Item-finding records
* * * *

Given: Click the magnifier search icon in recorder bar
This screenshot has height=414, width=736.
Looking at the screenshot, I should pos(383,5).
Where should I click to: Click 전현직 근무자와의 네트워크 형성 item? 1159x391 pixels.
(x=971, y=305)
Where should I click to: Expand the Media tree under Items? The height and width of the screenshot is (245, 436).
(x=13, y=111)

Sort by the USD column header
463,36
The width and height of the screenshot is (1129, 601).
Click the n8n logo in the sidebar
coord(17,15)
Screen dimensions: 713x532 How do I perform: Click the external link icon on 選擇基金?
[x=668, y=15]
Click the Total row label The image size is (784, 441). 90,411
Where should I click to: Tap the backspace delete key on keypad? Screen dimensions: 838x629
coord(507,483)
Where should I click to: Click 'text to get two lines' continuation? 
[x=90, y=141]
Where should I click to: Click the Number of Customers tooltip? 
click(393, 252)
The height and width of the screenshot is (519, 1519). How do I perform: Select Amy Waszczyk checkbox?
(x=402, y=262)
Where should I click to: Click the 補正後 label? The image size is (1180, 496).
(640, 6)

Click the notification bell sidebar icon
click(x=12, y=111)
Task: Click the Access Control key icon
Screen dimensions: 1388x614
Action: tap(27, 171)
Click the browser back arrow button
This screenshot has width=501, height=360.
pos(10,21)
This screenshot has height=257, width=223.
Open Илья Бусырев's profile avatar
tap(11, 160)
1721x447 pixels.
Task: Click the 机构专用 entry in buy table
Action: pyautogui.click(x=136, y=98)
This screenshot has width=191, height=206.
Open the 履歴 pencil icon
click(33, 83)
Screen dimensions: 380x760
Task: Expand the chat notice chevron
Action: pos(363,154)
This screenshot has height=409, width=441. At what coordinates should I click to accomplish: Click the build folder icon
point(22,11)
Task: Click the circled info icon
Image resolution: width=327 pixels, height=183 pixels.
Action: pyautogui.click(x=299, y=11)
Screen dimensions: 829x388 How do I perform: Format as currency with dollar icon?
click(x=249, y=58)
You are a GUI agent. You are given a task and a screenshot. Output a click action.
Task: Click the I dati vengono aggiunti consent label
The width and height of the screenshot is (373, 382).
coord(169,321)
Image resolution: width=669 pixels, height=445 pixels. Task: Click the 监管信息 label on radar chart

* * * *

=== Brief ===
Output the lines of the records above as a Markdown table with two columns, No. and Line, numbering each row and omitting blank lines.

=== Right answer ===
| No. | Line |
|---|---|
| 1 | Given: Click the magnifier search icon in recorder bar |
| 2 | This screenshot has height=414, width=736. |
| 3 | Looking at the screenshot, I should pos(383,5). |
| 4 | Where should I click to: Click 전현직 근무자와의 네트워크 형성 item? 1159x391 pixels. |
| 5 | (x=971, y=305) |
| 6 | Where should I click to: Expand the Media tree under Items? The height and width of the screenshot is (245, 436). |
| 7 | (x=13, y=111) |
| 8 | Sort by the USD column header |
| 9 | 463,36 |
| 10 | The width and height of the screenshot is (1129, 601). |
| 11 | Click the n8n logo in the sidebar |
| 12 | coord(17,15) |
| 13 | Screen dimensions: 713x532 How do I perform: Click the external link icon on 選擇基金? |
| 14 | [x=668, y=15] |
| 15 | Click the Total row label The image size is (784, 441). 90,411 |
| 16 | Where should I click to: Tap the backspace delete key on keypad? Screen dimensions: 838x629 |
| 17 | coord(507,483) |
| 18 | Where should I click to: Click 'text to get two lines' continuation?  |
| 19 | [x=90, y=141] |
| 20 | Where should I click to: Click the Number of Customers tooltip?  |
| 21 | click(393, 252) |
| 22 | The height and width of the screenshot is (519, 1519). How do I perform: Select Amy Waszczyk checkbox? |
| 23 | (x=402, y=262) |
| 24 | Where should I click to: Click the 補正後 label? The image size is (1180, 496). |
| 25 | (640, 6) |
| 26 | Click the notification bell sidebar icon |
| 27 | click(x=12, y=111) |
| 28 | Task: Click the Access Control key icon |
| 29 | Screen dimensions: 1388x614 |
| 30 | Action: tap(27, 171) |
| 31 | Click the browser back arrow button |
| 32 | This screenshot has width=501, height=360. |
| 33 | pos(10,21) |
| 34 | This screenshot has height=257, width=223. |
| 35 | Open Илья Бусырев's profile avatar |
| 36 | tap(11, 160) |
| 37 | 1721x447 pixels. |
| 38 | Task: Click the 机构专用 entry in buy table |
| 39 | Action: pyautogui.click(x=136, y=98) |
| 40 | This screenshot has width=191, height=206. |
| 41 | Open the 履歴 pencil icon |
| 42 | click(33, 83) |
| 43 | Screen dimensions: 380x760 |
| 44 | Task: Expand the chat notice chevron |
| 45 | Action: pos(363,154) |
| 46 | This screenshot has height=409, width=441. At what coordinates should I click to accomplish: Click the build folder icon |
| 47 | point(22,11) |
| 48 | Task: Click the circled info icon |
| 49 | Image resolution: width=327 pixels, height=183 pixels. |
| 50 | Action: pyautogui.click(x=299, y=11) |
| 51 | Screen dimensions: 829x388 How do I perform: Format as currency with dollar icon? |
| 52 | click(x=249, y=58) |
| 53 | You are a GUI agent. You are given a task and a screenshot. Output a click action. |
| 54 | Task: Click the I dati vengono aggiunti consent label |
| 55 | The width and height of the screenshot is (373, 382). |
| 56 | coord(169,321) |
| 57 | Image resolution: width=669 pixels, height=445 pixels. Task: Click the 监管信息 label on radar chart |